The answer to this question strongly depends on whom you’re asking. Today, some winemakers, usually ones who have some sort of financial interest in it, maintain that grape treading was an essential part of winemaking history. However, historians think that this was a very rare practice. Nobody is saying that ancient people didn’t crush grapes using their bare feet to extract the juices. Sadly, humans had a much better alternative to this method for at least 6000 years. We know this because, in 2011, archaeologists discovered an archaic winery that had a wine press back in 4000 BC in Armenia.
We have been making wine from at least 5400 BC, which would suggest that early humans must have had a simple method for grape crushing before the invention of the winepress system and, most probably, that simple method involved using feet. This is also supported by several existing artwork pieces and other references from history illustrating people crushing piles of grapes while they stood in a huge vat. The most notable pieces are from ancient Egypt, where it’s believed that crushing grapes was a part of winemaking. This has been proved by several artwork pieces depicting that.
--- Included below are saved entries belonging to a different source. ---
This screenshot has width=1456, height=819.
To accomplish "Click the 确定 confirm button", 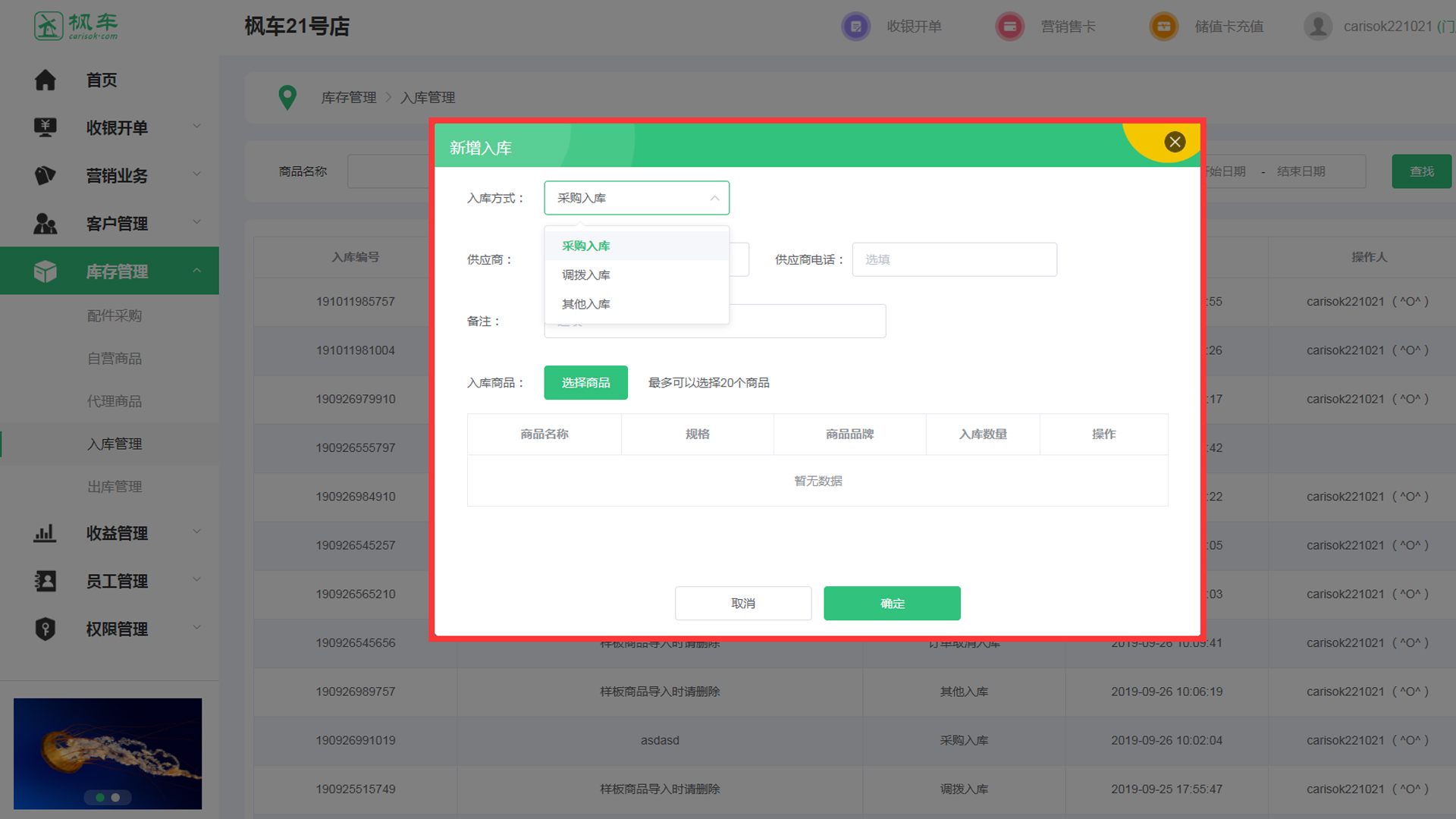I will pyautogui.click(x=892, y=604).
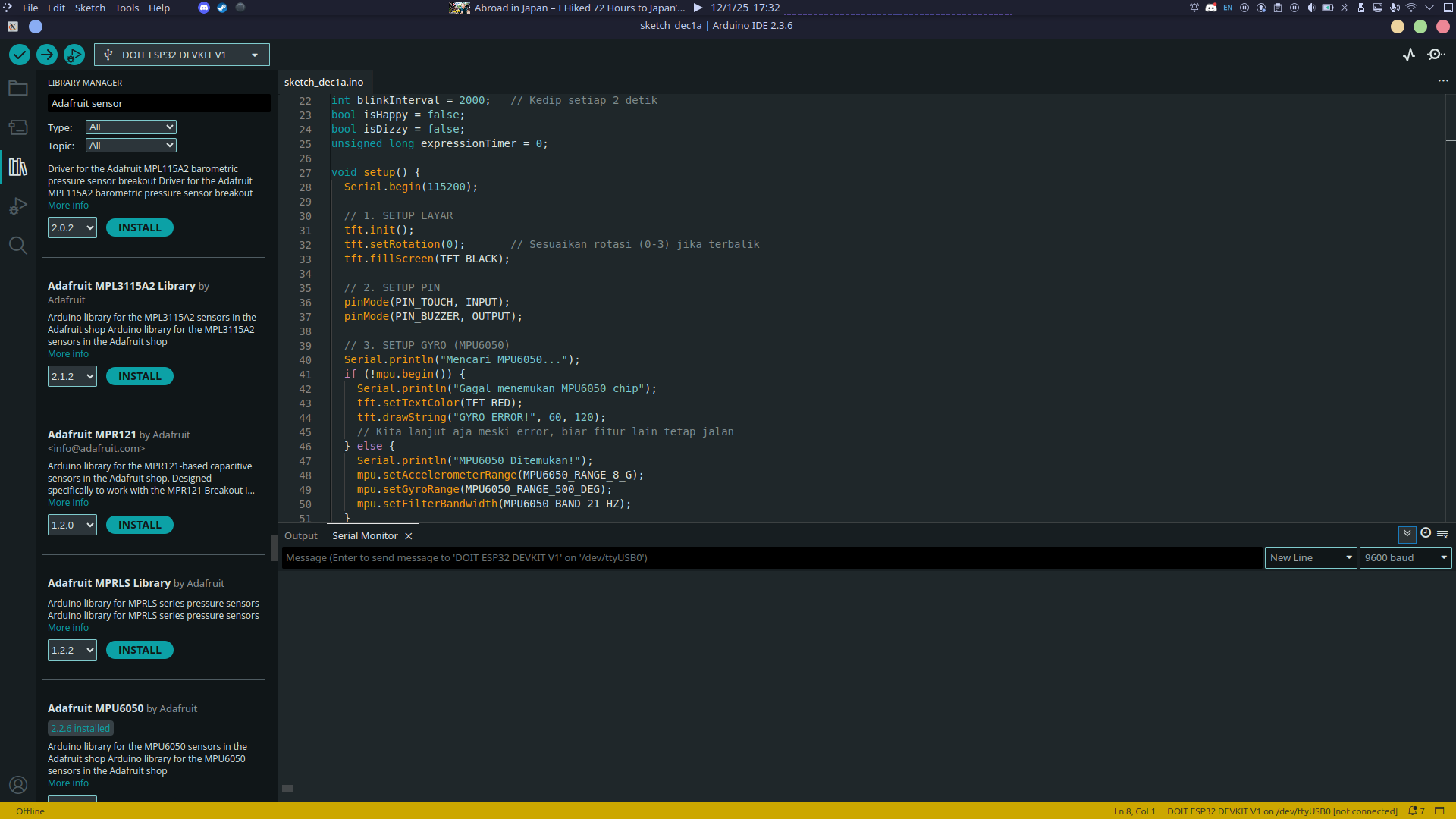Switch to the Output tab
Image resolution: width=1456 pixels, height=819 pixels.
300,535
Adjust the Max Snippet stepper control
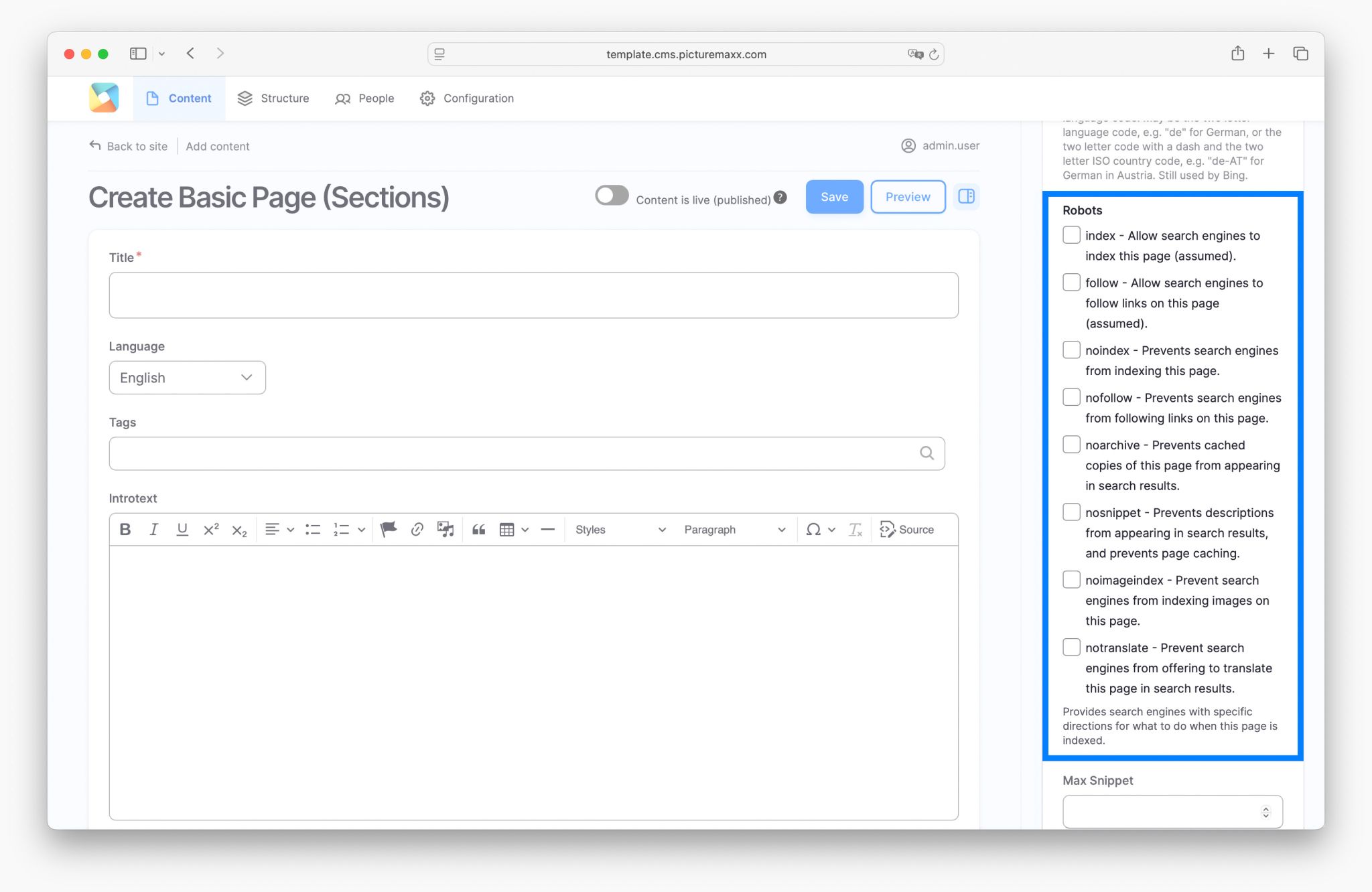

However, it’s important to know that this by no means was the only step in the grape juice extraction process. Grape stomping is an inefficient method of extracting juice from grapes, and up until very recently, humans didn’t like wasting anything related to food. According to historians, after the grape treading, the ancient Egyptians would then keep the leftover into a large sack. It’s said that poles were tied to sack’s four corners, and by turning them, the rest of the grape juice was extracted from the leftover grapes.
In every civilization where wine presses were used to make wine, there is very little evidence that they also used grape treading; They simply didn’t need to do this and had a much more efficient method to make wine. The only exception that we found was in Ancient Rome, where grape treading was a common way to extract the first juices from the grapes. The Romans believed that the first juices of grapes had special properties, which the rest of the juices did not. Even in this case, it’s said that Romans still used to the wine press system to extract the juices after grape treading took place.
Final words
So, winemakers don’t really walk over grapes using their feet because this was an inefficient way of extracting juice from the grapes. But there is still some evidence that this might have happened, but very rarely, mostly winemakers used winepress to extract the juice from the grapes.